REQUEST
Rewrite the entries starting with the line that contains "Image resolution: width=153" and going on through the line that contains "point(1933,32)", changing "checkbox" to "check box" and leaving everything else unchanged.

DATA SHOWN
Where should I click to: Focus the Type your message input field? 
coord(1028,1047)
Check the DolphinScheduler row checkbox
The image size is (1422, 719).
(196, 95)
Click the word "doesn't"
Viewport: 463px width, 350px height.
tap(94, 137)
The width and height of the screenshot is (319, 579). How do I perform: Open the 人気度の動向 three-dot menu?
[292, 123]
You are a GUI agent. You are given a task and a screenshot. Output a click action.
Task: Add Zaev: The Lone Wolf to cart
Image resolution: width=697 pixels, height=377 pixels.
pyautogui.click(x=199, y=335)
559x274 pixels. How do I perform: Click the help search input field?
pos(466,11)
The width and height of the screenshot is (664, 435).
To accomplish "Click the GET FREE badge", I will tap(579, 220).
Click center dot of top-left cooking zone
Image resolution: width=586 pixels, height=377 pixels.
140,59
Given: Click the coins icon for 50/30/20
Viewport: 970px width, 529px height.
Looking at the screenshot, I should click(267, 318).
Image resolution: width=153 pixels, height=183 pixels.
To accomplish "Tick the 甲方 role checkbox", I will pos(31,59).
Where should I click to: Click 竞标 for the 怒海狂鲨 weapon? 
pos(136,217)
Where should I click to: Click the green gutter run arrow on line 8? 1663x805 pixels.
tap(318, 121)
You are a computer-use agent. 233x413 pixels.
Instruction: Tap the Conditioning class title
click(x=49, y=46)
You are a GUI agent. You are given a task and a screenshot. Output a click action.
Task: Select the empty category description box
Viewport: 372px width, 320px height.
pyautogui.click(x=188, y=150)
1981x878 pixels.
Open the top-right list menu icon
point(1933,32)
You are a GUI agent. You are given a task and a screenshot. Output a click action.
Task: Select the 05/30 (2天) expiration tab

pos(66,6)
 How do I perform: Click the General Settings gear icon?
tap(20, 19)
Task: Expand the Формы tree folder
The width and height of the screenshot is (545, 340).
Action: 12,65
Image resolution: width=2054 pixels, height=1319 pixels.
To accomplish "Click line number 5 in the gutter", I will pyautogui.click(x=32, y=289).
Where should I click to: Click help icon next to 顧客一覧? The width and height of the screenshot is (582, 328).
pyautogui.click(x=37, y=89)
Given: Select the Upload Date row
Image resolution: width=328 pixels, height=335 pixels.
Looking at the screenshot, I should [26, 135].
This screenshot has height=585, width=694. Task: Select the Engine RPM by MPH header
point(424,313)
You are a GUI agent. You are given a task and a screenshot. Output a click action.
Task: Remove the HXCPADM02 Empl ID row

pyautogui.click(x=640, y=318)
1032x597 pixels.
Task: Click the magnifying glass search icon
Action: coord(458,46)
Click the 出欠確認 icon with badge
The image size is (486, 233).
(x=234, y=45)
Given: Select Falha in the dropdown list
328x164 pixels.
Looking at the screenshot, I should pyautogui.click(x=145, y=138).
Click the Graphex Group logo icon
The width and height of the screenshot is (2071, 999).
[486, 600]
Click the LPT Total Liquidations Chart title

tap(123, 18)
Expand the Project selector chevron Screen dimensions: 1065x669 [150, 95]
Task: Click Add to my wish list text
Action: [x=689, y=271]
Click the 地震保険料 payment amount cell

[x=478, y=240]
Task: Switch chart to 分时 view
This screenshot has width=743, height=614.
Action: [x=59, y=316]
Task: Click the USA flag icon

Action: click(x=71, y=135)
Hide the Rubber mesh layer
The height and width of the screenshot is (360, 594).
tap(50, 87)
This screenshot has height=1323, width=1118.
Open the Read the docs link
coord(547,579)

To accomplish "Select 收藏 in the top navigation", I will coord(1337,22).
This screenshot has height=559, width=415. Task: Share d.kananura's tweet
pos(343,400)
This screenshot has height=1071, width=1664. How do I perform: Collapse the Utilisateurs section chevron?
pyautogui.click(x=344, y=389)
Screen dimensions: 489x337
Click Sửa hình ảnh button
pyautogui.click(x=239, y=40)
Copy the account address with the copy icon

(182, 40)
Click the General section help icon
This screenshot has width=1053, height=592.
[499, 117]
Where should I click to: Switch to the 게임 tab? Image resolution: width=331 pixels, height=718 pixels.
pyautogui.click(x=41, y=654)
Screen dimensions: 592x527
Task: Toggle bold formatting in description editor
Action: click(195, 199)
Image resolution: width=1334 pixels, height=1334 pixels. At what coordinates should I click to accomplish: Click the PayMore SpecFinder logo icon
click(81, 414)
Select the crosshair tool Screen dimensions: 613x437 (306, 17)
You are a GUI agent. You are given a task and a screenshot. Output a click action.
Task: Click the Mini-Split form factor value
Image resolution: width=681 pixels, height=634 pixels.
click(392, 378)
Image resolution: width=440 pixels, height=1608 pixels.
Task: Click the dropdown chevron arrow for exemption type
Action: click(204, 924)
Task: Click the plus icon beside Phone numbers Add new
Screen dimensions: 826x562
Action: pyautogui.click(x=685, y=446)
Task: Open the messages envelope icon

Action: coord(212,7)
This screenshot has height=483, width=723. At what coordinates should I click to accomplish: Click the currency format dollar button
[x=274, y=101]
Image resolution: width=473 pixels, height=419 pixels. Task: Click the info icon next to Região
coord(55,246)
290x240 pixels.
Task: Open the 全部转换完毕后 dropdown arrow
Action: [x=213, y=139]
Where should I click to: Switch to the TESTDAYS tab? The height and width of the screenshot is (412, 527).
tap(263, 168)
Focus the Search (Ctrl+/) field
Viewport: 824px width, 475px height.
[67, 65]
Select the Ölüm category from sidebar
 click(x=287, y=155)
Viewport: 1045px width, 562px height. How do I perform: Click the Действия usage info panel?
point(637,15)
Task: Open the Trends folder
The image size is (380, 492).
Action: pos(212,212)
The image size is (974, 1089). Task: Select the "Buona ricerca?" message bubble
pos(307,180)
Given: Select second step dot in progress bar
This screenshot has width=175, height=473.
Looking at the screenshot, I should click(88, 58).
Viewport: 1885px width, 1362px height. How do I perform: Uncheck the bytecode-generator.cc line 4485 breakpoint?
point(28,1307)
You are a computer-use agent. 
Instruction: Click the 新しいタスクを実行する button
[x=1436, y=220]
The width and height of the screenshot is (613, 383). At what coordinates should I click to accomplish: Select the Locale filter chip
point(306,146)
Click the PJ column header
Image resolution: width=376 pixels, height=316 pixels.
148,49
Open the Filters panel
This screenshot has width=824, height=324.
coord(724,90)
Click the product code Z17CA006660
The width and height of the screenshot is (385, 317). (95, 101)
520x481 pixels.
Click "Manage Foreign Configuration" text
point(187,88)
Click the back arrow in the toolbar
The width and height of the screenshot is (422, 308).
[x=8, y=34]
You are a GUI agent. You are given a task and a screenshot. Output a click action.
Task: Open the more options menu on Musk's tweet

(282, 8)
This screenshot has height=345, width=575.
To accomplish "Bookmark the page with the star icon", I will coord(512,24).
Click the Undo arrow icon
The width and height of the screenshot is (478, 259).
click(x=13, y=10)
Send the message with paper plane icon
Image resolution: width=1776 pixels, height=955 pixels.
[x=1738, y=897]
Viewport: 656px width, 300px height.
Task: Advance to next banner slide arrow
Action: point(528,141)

TASK RESPONSE
Image resolution: width=153 pixels, height=183 pixels.
To accomplish "Tick the 甲方 role check box", I will pos(31,59).
Where should I click to: Click 竞标 for the 怒海狂鲨 weapon? 
pos(136,217)
Where should I click to: Click the green gutter run arrow on line 8? 1663x805 pixels.
tap(318, 121)
You are a computer-use agent. 233x413 pixels.
Instruction: Tap the Conditioning class title
click(x=49, y=46)
You are a GUI agent. You are given a task and a screenshot. Output a click action.
Task: Select the empty category description box
Viewport: 372px width, 320px height.
pyautogui.click(x=188, y=150)
1981x878 pixels.
Open the top-right list menu icon
point(1933,32)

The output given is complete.